On 28.10.2011 14:41, Yakov Galka wrote:
On Fri, Oct 28, 2011 at 13:58, Peter Dimov<pdimov@pdimov.com> wrote:
Alf P. Steinbach wrote:
How do I make the following program work with Visual C++ in Windows, using
narrow character string?
<code> #include<stdio.h> #include<fcntl.h> // _O_U8TEXT #include<io.h> // _setmode, _fileno #include<windows.h>
int main() { //SetConsoleOutputCP( 65001 ); //_setmode( _fileno( stdout ), _O_U8TEXT ); printf( "Blåbærsyltetøy! 日本国 кошка!\n" ); } </code>
Output to a console wasn't our topic so far (and is not one of my strong points), but the specific problem with this program is that the embedded literal is not UTF-8, as the warning C4566 tells us, so there is no way for you to get UTF-8 in the output. (You should be able to set VC++'s code page to 65001, but I don't think you can.)
int main() { printf( utf8_encode( L"кошка" ).c_str() ); }
You don't need to configure anything, in fact you cannot do it properly in VS. What you can do is:
1) don't use wide-char literals with non ascii characters 2) use UTF-8 literals for narrow-char.
All you need is to save the source as UTF-8 WITHOUT BOM. Works as charm on VS2005 and VS2010. Apparently it's portable. The IDE can detect UTF-8 even without BOM ("☑ Auto-detect UTF-8 encoding without signature").

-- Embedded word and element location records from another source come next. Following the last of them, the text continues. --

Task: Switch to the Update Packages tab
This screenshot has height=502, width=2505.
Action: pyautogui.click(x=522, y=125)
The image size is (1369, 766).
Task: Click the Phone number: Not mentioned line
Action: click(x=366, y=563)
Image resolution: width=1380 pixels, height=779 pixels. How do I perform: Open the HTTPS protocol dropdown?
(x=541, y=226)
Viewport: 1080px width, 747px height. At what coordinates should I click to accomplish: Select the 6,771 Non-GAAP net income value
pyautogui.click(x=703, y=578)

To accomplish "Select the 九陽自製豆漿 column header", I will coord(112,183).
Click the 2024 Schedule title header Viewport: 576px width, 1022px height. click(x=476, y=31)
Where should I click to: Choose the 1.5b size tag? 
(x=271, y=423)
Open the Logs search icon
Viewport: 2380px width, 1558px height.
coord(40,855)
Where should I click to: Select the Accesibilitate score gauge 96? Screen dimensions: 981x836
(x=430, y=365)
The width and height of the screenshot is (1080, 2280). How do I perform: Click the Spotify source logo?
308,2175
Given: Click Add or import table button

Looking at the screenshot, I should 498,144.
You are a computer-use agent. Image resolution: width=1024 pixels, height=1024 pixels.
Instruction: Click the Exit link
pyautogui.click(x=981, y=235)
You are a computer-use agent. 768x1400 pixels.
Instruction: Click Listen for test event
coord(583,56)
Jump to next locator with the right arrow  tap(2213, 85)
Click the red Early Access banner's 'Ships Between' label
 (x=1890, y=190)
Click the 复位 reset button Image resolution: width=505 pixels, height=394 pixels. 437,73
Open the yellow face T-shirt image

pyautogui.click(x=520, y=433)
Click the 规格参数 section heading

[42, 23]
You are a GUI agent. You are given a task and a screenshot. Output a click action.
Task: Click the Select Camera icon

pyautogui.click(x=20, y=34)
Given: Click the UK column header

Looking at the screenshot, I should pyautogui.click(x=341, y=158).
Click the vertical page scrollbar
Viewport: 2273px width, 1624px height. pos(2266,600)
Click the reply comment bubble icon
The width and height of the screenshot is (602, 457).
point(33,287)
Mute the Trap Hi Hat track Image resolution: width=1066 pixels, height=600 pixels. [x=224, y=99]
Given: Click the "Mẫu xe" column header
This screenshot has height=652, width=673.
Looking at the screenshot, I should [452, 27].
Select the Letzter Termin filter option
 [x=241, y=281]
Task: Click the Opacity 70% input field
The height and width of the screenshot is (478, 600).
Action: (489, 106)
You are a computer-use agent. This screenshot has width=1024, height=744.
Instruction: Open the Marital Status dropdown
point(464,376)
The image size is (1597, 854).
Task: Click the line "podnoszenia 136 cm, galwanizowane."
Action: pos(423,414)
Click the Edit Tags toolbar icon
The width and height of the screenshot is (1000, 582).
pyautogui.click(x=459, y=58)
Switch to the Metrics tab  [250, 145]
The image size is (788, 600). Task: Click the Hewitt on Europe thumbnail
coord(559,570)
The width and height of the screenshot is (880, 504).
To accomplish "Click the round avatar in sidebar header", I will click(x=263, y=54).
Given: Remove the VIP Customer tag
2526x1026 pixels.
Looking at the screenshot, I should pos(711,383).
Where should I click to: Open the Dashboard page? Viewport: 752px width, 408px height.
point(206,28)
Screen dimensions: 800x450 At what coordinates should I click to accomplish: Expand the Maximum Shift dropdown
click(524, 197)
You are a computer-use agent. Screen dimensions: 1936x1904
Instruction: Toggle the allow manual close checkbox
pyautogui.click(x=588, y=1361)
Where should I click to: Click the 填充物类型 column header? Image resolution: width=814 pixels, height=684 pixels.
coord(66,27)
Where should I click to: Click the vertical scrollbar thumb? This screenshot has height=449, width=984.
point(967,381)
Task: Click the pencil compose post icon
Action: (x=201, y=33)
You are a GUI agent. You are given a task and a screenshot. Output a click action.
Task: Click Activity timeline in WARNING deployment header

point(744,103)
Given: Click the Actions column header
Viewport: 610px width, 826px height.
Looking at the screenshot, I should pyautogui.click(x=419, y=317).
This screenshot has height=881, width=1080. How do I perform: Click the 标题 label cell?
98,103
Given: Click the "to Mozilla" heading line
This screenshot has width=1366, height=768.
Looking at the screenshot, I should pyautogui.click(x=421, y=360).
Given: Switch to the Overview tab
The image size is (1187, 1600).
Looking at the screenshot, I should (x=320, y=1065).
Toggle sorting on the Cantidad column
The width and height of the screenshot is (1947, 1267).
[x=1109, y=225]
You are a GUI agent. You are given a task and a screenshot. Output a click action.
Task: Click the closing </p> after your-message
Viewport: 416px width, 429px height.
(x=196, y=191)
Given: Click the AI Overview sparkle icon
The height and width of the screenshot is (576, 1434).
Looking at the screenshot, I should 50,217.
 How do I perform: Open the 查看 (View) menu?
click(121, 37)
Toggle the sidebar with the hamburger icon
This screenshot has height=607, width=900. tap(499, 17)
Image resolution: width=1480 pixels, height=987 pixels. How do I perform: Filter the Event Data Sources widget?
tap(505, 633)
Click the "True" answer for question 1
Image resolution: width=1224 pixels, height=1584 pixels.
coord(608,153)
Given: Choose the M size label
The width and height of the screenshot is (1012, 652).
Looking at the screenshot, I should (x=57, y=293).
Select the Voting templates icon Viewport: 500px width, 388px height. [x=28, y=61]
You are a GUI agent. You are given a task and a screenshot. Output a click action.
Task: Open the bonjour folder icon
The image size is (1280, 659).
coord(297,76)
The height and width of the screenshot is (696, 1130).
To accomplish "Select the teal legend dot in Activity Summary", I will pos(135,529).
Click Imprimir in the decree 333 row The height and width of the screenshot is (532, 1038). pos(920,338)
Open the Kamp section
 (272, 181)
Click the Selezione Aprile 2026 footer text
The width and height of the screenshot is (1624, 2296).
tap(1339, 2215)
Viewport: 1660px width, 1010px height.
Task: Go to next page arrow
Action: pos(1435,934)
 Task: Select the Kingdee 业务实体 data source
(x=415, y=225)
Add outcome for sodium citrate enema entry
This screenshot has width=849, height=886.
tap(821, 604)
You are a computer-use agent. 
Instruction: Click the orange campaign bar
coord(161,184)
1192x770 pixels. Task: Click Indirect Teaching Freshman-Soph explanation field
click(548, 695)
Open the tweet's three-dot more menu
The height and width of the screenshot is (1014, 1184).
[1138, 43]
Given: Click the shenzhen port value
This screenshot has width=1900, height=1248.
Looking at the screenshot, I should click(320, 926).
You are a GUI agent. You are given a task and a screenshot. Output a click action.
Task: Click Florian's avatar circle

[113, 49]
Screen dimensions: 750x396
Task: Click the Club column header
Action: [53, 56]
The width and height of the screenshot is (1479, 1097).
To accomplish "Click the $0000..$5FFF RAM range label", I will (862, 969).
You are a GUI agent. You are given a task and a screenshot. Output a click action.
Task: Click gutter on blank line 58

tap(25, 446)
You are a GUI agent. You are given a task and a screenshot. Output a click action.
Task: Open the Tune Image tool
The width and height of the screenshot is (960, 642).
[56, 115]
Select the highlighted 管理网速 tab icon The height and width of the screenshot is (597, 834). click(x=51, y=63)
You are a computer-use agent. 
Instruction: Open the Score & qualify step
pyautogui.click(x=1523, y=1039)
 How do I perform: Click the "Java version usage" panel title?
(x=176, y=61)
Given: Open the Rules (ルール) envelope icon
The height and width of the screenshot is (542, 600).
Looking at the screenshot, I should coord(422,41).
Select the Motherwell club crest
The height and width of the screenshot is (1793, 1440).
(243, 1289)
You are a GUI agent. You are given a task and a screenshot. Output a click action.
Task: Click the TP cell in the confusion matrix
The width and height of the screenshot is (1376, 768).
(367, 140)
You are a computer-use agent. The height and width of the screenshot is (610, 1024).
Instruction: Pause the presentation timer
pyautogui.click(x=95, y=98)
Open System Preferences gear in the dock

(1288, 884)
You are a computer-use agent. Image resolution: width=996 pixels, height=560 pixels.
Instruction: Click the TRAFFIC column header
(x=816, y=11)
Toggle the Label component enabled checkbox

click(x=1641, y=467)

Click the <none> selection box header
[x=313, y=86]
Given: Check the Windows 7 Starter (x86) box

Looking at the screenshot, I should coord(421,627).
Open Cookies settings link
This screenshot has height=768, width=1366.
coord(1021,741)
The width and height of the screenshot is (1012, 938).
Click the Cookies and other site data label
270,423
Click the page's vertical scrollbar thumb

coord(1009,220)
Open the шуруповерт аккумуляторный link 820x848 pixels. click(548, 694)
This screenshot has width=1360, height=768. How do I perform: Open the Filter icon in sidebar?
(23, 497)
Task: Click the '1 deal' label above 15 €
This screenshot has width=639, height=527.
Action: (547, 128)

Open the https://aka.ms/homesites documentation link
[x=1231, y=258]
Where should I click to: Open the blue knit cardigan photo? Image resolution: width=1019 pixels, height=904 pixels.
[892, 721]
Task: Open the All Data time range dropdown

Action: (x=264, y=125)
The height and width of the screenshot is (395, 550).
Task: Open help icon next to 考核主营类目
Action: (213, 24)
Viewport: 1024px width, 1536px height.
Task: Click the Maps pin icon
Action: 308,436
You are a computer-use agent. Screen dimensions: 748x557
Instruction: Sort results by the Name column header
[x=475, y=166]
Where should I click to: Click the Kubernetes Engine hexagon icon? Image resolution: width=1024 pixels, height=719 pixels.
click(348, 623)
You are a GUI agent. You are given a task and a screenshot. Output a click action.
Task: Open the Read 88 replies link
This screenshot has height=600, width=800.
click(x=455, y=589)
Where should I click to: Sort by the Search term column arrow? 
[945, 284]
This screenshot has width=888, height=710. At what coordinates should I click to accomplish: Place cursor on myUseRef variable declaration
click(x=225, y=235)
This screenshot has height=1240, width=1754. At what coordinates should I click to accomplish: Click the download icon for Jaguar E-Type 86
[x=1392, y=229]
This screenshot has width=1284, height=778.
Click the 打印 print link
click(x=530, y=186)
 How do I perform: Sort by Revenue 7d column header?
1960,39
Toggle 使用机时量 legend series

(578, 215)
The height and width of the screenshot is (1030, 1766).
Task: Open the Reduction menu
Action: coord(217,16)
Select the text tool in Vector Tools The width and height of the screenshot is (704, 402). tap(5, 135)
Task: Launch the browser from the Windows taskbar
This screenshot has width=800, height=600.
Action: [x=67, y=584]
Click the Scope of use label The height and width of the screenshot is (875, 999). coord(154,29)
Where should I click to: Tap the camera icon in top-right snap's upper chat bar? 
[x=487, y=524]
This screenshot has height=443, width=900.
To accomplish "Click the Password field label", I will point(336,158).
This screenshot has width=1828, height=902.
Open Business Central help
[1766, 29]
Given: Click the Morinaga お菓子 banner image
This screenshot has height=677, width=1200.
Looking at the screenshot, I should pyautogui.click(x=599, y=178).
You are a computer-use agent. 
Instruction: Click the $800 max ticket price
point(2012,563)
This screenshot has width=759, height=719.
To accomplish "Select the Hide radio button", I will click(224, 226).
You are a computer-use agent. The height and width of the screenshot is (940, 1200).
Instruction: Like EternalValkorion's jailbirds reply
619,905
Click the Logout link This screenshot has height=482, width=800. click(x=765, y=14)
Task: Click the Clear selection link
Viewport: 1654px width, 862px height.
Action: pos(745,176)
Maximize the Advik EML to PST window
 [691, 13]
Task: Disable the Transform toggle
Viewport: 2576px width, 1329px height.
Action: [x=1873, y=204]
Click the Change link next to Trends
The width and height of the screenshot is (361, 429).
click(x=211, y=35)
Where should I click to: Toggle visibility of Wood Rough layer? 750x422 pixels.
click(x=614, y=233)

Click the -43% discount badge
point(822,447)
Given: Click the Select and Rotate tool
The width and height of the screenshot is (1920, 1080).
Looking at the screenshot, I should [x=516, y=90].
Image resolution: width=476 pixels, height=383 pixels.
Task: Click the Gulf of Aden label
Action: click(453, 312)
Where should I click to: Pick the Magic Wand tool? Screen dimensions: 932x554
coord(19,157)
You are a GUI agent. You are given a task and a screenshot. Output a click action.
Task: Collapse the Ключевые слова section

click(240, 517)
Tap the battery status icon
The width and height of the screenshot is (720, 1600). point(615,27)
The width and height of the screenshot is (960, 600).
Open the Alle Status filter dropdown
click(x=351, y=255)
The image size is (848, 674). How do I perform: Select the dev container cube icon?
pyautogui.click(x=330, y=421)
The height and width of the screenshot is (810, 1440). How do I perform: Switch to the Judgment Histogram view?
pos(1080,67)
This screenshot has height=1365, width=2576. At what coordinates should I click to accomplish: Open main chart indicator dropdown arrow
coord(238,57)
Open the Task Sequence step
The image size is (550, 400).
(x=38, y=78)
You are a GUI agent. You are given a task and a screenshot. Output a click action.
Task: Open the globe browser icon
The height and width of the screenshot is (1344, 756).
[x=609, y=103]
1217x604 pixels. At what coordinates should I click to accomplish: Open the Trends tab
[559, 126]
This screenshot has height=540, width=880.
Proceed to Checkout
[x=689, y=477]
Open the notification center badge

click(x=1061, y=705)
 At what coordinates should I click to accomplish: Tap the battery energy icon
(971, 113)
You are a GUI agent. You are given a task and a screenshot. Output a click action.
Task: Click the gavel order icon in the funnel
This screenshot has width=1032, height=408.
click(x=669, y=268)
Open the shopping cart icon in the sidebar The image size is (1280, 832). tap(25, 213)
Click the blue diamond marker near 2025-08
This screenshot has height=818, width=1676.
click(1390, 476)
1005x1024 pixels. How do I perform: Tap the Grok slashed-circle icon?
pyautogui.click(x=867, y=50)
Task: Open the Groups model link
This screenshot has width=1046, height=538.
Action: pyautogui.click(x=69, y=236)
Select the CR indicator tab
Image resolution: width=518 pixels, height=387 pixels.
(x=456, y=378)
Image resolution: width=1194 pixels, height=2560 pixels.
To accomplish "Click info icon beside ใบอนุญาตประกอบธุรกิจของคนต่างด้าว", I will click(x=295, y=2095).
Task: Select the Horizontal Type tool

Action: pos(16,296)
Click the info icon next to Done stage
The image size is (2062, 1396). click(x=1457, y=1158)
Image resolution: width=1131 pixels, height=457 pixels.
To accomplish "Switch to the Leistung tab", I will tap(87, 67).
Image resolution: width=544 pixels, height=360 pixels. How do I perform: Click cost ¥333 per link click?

This is interesting in a perverse sort of way. In order to make Visual C++ produce UTF-8 encoded compiled narrow strings, one must /lie/ to the compiler. The source code is UTF-8. And one lies and tells the Visual C++ compiler that it's ANSI. And in order to make g++ produce ANSI encoded compiled narrow strings, one must /lie/ the compiler. The source code is ANSI. And one lies and tells the g++ compiler that it's UTF-8. As I see it, there's something wrong here. Notwithstanding the limitation that codepage 65000 is impractical in the Windows command interpreter -- e.g. 'more' command CRASHES.
This is not a practical problem for "proper" applications because Russian text literals should always come from the equivalent of gettext and never be embedded in code.
+1
I find that a very narrow minded view. Would you like to be the one telling Norwegian student Åshild Bjørnson that you favor the notion that she should waste hours or days installing Boost and some other nix-oriented library and use 'gettext', in order to be able to display her name in her first C++ program? That text representation and output in C++ has been designed (with your not just willing but enthusiastic vote) to be so inherently complex that it requires hours and days of efforts just to display your name?
Personally I'm happy with
printf( "Blåbærsyltetøy! 日本国 кошка!\n" );
writing UTF-8. Even if I cannot configure the console, I still can redirect it to a file, and it will correctly save this as UTF-8. Preventing data-loss is more important for me.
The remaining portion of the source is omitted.